* WORK ORDER:
Where the records hold the string "agent", show the whole line it sits on.

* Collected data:
◆ ◆ ◆ ◆ ◆ ◆ ◆

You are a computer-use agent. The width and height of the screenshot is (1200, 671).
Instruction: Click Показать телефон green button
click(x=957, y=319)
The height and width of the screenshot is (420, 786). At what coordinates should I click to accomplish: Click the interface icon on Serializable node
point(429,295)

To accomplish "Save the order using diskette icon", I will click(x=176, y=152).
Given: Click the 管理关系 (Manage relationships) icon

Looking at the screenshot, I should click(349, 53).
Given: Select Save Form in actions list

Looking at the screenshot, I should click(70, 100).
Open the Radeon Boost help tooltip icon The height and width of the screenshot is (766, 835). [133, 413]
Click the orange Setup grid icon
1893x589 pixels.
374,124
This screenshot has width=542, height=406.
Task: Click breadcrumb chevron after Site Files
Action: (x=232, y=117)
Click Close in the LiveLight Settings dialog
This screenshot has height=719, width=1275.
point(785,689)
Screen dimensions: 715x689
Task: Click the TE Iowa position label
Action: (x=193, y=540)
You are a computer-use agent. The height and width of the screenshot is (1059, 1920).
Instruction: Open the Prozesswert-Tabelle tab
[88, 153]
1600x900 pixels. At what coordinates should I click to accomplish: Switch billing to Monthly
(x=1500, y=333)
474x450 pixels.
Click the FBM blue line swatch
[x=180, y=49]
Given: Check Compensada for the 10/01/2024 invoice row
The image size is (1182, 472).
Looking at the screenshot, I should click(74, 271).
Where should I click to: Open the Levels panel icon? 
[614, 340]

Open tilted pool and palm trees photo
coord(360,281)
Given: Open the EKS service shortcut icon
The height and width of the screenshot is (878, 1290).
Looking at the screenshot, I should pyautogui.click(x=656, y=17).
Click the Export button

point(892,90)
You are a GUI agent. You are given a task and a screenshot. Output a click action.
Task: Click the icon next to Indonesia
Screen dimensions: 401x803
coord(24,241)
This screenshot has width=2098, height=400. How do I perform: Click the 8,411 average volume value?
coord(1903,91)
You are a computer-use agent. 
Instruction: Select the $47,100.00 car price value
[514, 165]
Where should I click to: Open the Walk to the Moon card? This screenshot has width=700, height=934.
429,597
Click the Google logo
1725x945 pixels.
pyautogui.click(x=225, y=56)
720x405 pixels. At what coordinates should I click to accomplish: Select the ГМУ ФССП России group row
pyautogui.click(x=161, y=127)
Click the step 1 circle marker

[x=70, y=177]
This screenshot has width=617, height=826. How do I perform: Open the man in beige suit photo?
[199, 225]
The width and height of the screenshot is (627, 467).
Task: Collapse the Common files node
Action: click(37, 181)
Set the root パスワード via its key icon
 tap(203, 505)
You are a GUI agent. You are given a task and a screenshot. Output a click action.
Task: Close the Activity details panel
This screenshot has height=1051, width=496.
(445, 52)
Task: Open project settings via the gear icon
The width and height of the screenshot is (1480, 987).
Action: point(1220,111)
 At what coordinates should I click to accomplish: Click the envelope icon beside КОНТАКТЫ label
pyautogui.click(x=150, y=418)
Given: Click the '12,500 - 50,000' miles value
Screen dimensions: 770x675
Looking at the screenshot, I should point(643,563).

◆ ◆ ◆ ◆ ◆ ◆ ◆

* WRITTEN SOLUTION:
You are a computer-use agent. The width and height of the screenshot is (1200, 671).
You are a computer-use agent. The height and width of the screenshot is (1059, 1920).
You are a GUI agent. You are given a task and a screenshot. Output a click action.
You are a computer-use agent. 
You are a GUI agent. You are given a task and a screenshot. Output a click action.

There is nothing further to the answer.